> AIM OF THE TASK: Return verbatim the portion of the material below that starts at the line containing "You are a computer-use agent. 952x1277" and ends at its last line.
━━━━━━
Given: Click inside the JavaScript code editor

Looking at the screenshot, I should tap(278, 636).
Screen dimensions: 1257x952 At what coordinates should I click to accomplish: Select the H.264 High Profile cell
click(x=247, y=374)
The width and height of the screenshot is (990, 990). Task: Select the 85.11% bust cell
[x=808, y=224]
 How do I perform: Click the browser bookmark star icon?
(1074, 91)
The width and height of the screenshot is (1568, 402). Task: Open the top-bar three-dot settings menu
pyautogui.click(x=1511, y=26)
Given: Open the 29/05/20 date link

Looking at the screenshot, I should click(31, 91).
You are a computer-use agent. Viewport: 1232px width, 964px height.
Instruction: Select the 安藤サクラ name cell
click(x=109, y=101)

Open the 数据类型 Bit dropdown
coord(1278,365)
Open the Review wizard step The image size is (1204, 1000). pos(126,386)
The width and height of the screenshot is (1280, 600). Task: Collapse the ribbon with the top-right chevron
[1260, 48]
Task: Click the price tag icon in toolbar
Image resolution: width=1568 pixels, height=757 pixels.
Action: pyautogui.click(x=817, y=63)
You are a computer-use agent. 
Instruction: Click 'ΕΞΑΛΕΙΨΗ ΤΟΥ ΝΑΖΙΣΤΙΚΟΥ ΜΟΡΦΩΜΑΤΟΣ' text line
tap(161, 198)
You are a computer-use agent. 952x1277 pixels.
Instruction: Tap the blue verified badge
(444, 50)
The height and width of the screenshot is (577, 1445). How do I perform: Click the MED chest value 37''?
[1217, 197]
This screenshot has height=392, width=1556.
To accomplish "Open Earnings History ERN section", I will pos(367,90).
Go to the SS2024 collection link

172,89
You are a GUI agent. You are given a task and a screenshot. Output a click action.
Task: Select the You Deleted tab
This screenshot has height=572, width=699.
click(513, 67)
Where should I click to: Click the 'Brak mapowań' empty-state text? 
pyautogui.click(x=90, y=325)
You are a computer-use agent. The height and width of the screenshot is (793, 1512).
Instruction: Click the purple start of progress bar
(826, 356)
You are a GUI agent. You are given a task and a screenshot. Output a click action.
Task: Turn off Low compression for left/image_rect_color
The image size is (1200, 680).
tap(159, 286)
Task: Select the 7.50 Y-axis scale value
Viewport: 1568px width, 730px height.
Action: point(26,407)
━━━━━━
> WRITTEN SOLUTION:
You are a computer-use agent. 952x1277 pixels.
Instruction: Tap the blue verified badge
(444, 50)
The height and width of the screenshot is (577, 1445). How do I perform: Click the MED chest value 37''?
[1217, 197]
This screenshot has height=392, width=1556.
To accomplish "Open Earnings History ERN section", I will pos(367,90).
Go to the SS2024 collection link

172,89
You are a GUI agent. You are given a task and a screenshot. Output a click action.
Task: Select the You Deleted tab
This screenshot has height=572, width=699.
click(513, 67)
Where should I click to: Click the 'Brak mapowań' empty-state text? 
pyautogui.click(x=90, y=325)
You are a computer-use agent. The height and width of the screenshot is (793, 1512).
Instruction: Click the purple start of progress bar
(826, 356)
You are a GUI agent. You are given a task and a screenshot. Output a click action.
Task: Turn off Low compression for left/image_rect_color
The image size is (1200, 680).
tap(159, 286)
Task: Select the 7.50 Y-axis scale value
Viewport: 1568px width, 730px height.
Action: point(26,407)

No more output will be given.